**Your goal:** From the entries below, pull out each line where "agent" appears.
*** Information provided Section Begins ***
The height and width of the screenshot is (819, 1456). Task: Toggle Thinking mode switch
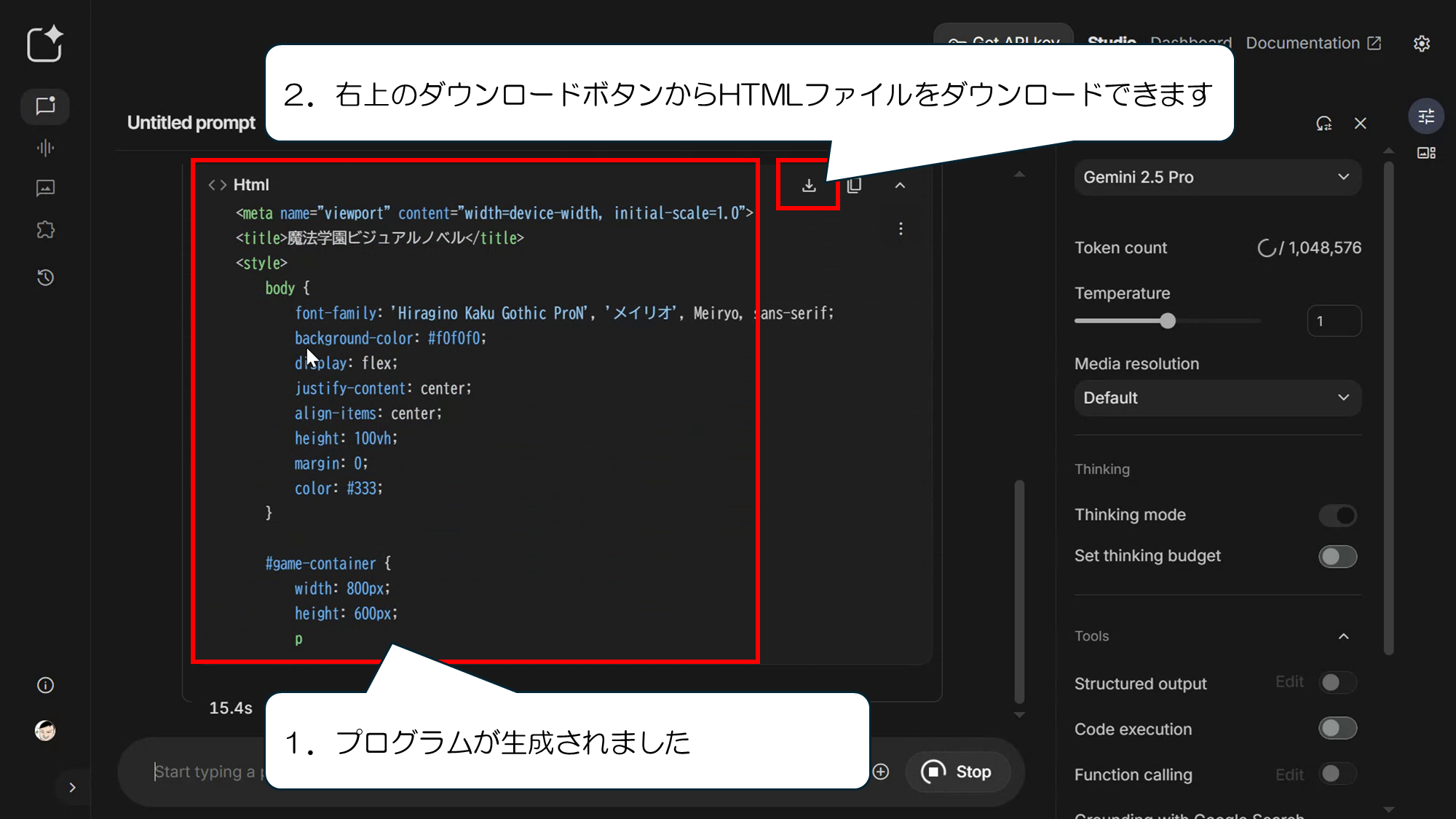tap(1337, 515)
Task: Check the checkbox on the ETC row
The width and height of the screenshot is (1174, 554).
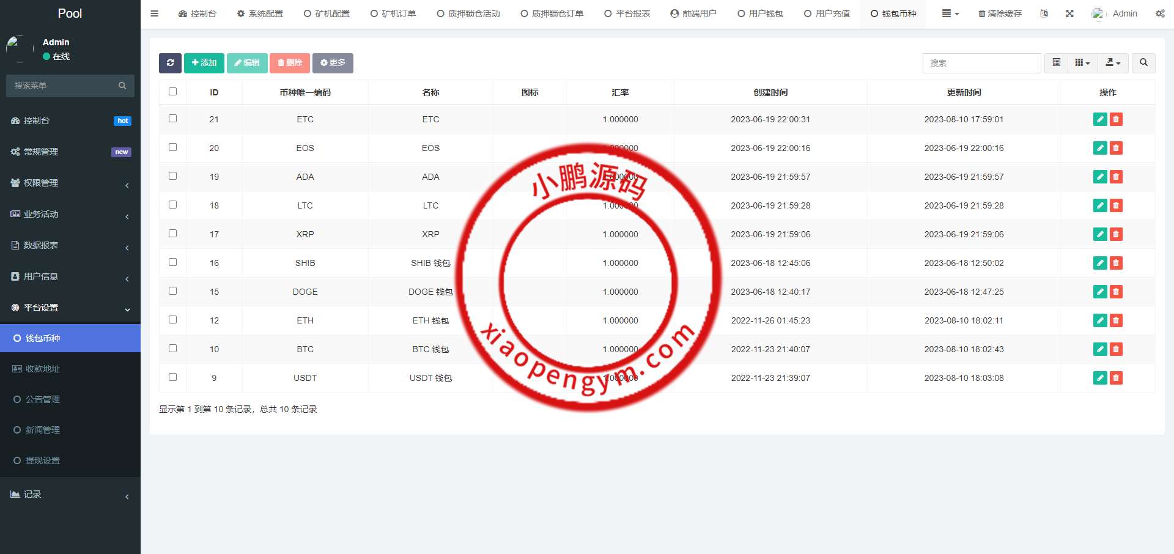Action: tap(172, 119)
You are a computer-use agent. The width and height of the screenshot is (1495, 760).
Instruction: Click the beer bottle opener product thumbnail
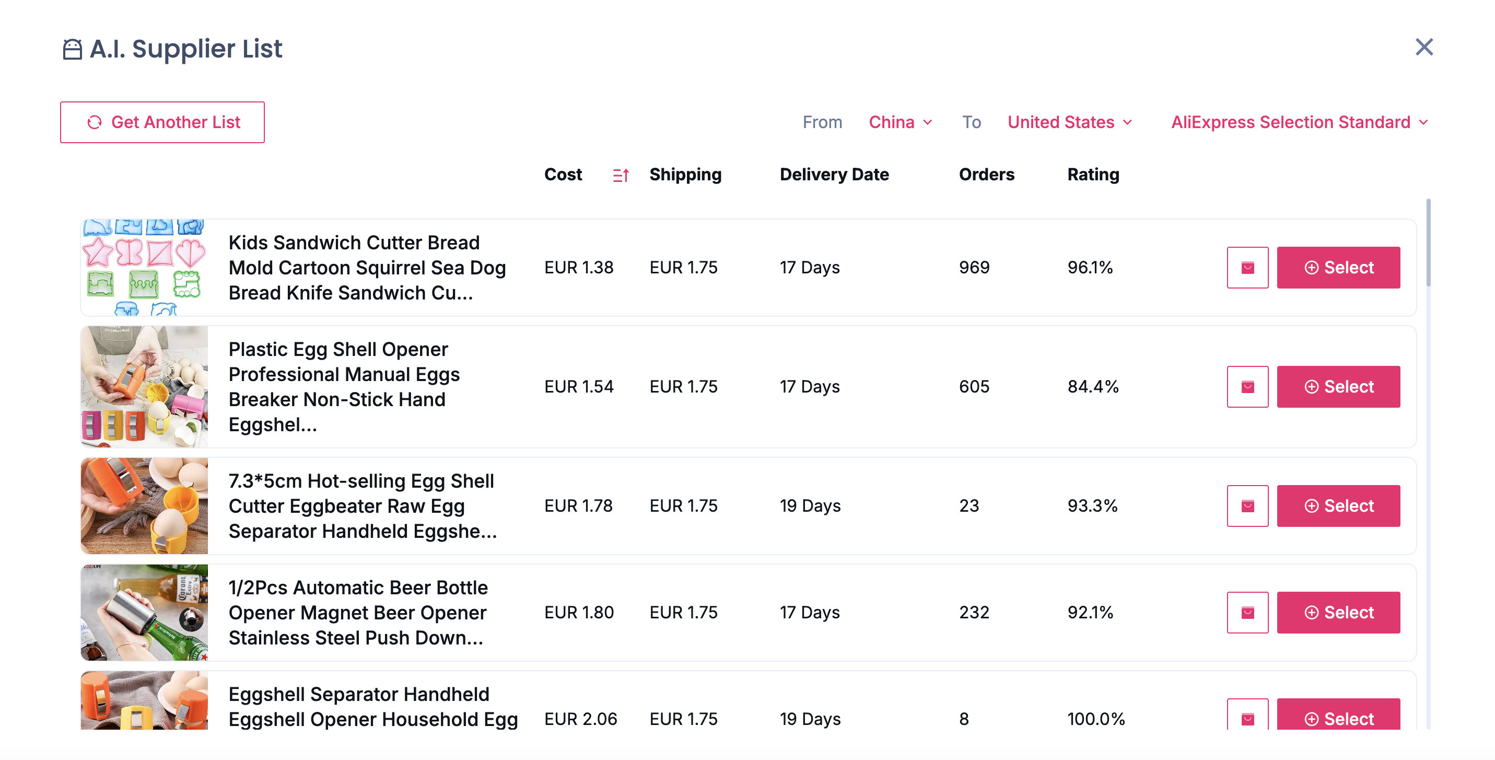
*** Information provided Section Ends ***
*** Information provided Section Begins ***
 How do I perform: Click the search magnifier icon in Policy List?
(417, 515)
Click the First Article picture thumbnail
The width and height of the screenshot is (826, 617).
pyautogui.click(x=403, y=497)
*** Information provided Section Ends ***
*** Information provided Section Begins ***
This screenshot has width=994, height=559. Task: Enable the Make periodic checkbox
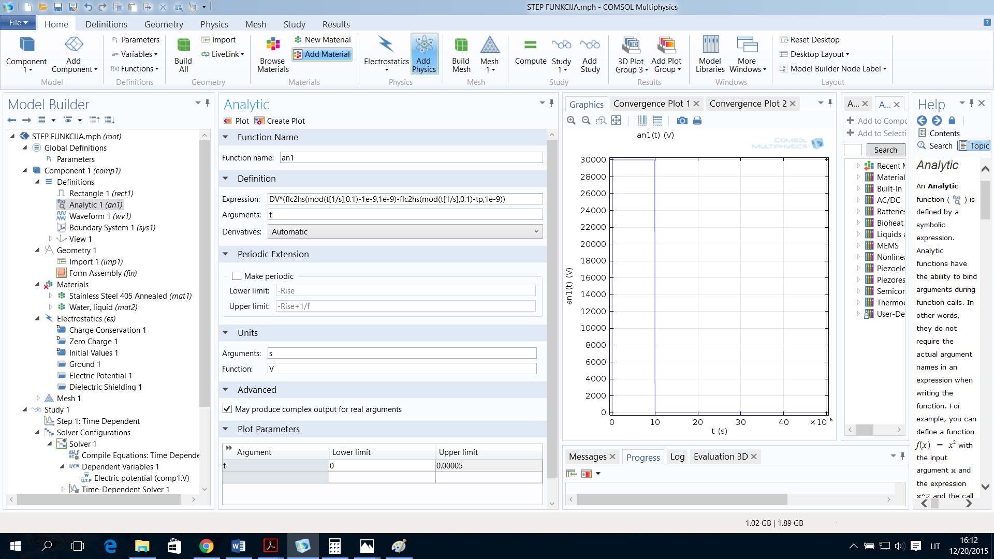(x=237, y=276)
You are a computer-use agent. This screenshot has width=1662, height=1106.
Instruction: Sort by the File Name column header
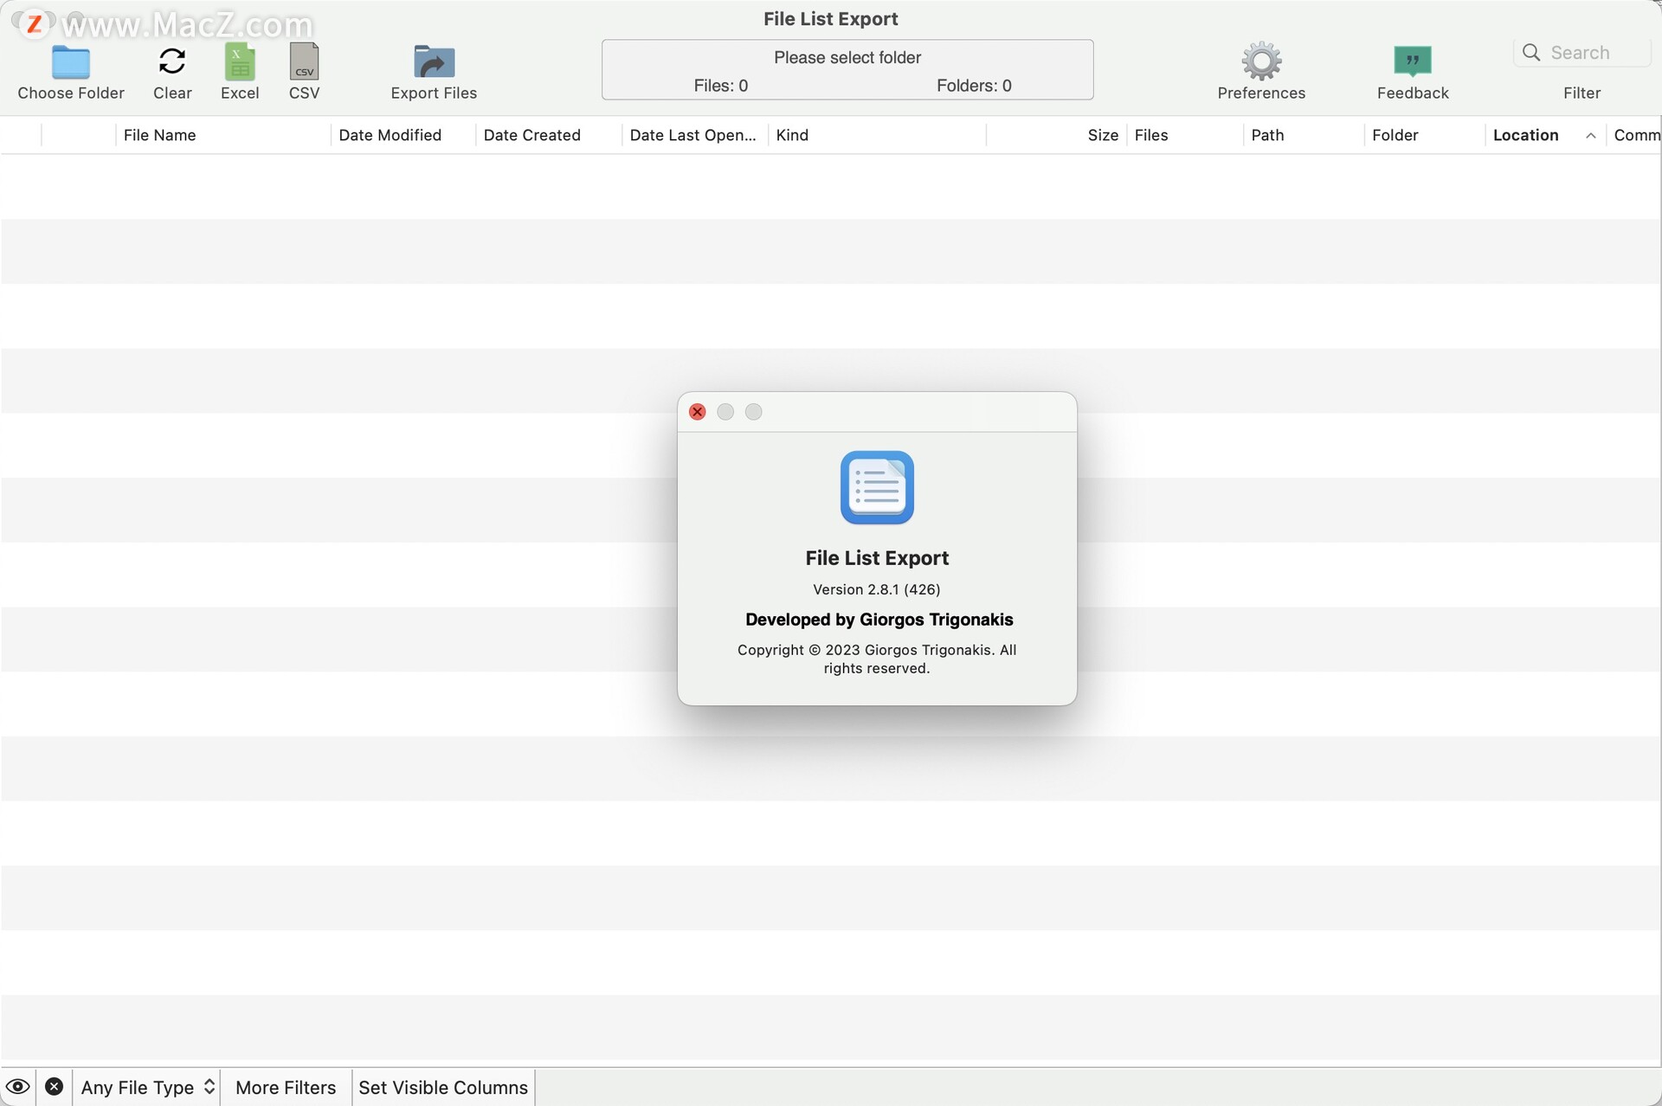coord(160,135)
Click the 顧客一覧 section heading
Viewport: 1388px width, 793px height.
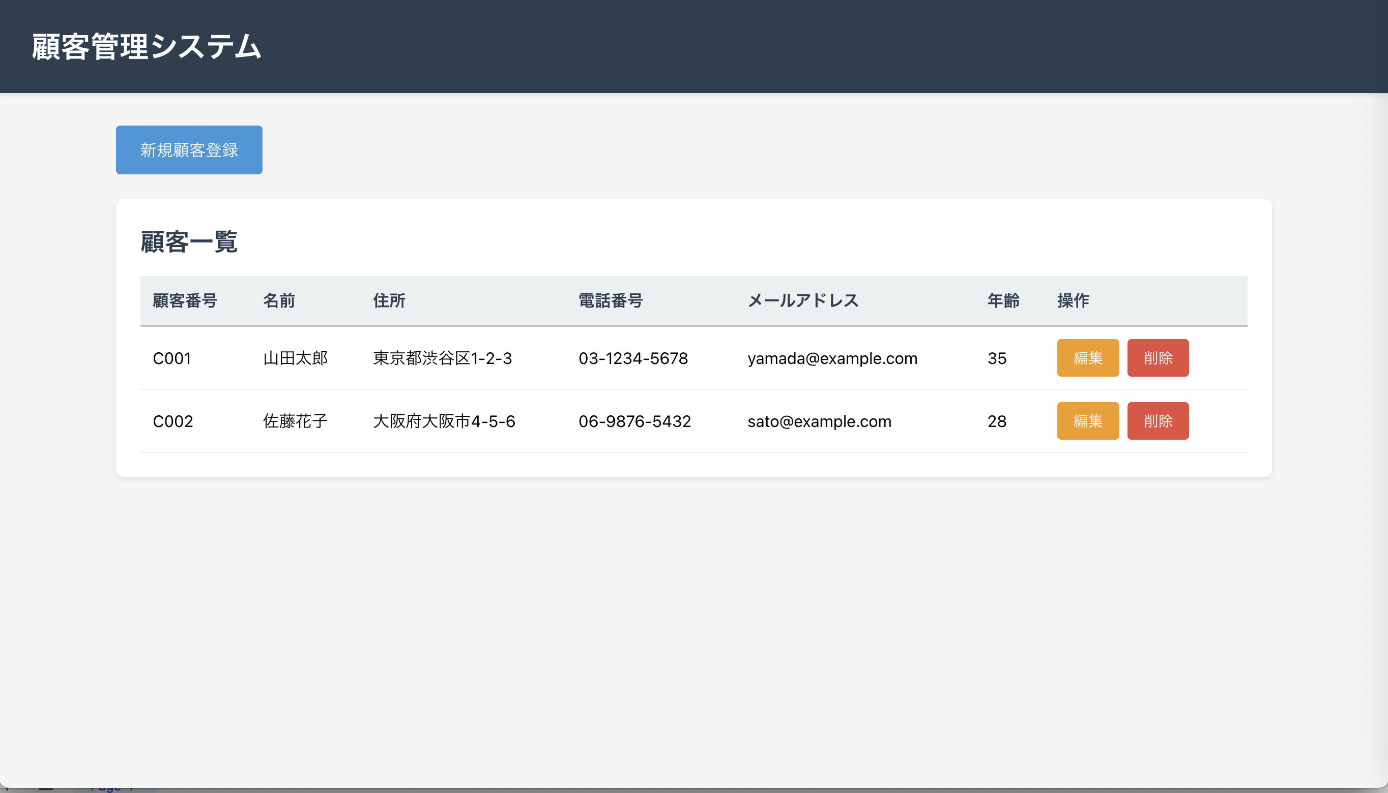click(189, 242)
*** Information provided Section Ends ***
**Solution to this task:**
You are a computer-use agent. The width and height of the screenshot is (1495, 760).
You are a computer-use agent. This screenshot has width=1662, height=1106.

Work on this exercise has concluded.